I gather this happened for 2 simple reasons; everything was in English and so many white people everywhere.
Those 2 things triggered my “reverse culture shock” because I’ve spent the past year in Asia, where English is rare and white people, rarer. Now mind you, I’m a born and bred American, a New Yorker to be exact.
It was actually quite exciting, to get this feeling in my own country. But I didn’t like the shock of remembering how every is so much more expensive in the States.
Even the drive (that I’ve done many times before) with my friend into Manhattan elevated my reverse culture shock, simply because we were on the right side of the road.
I wasn’t driving but I did plenty of driving the last few months in Asia, all where you drive on the left side of the road with the steering wheel on the right side.

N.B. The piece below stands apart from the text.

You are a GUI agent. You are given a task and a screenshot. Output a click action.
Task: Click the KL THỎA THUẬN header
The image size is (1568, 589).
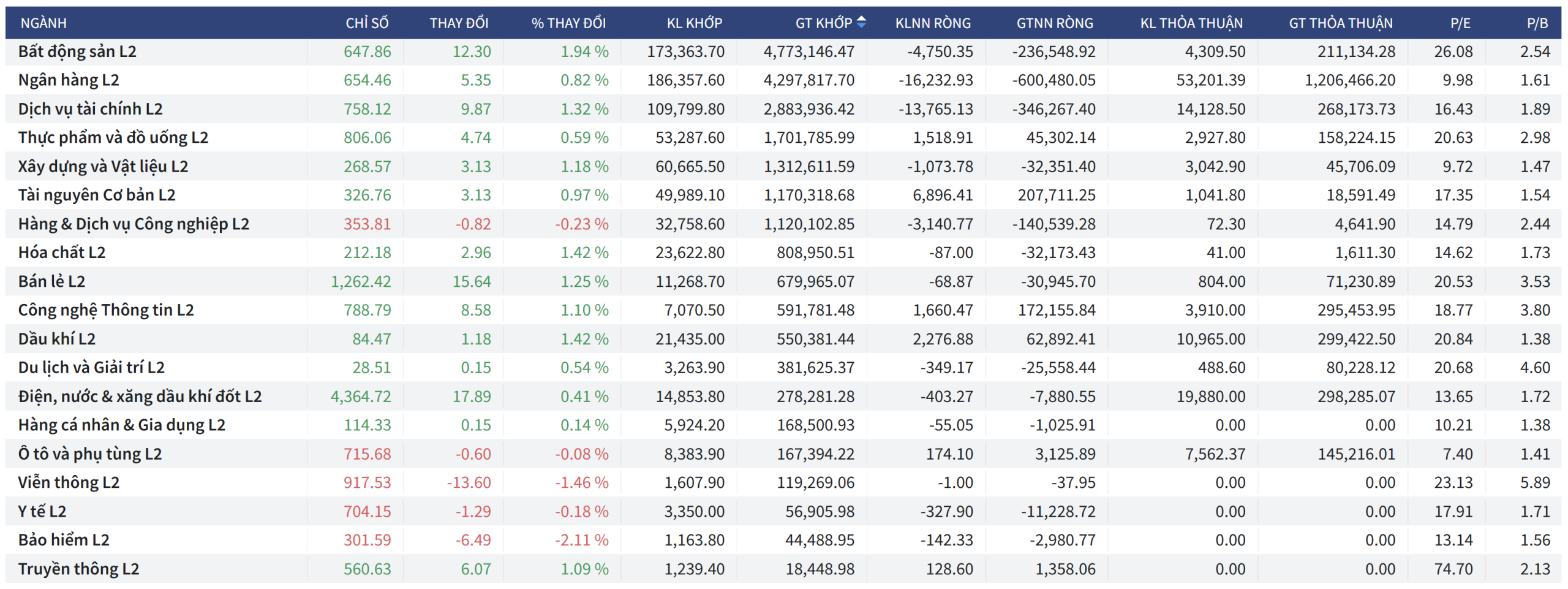click(1191, 23)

So that’s culture shock… The first hand experience of everyday things done differently than you’re used to and seemingly strange things that are actually normal things in any given locale.
This uneventful but peculiar experience made me consider vagabonding America, to really explore my own country as a curious tourist, maybe I’ll stick around.
5 Comments
Welcome back Mr Cain!
How long you back for sir?
Welcome home brother.
Had the same experience after a month in the African bush. So many white people, so much protein!!!
Welcome back brother!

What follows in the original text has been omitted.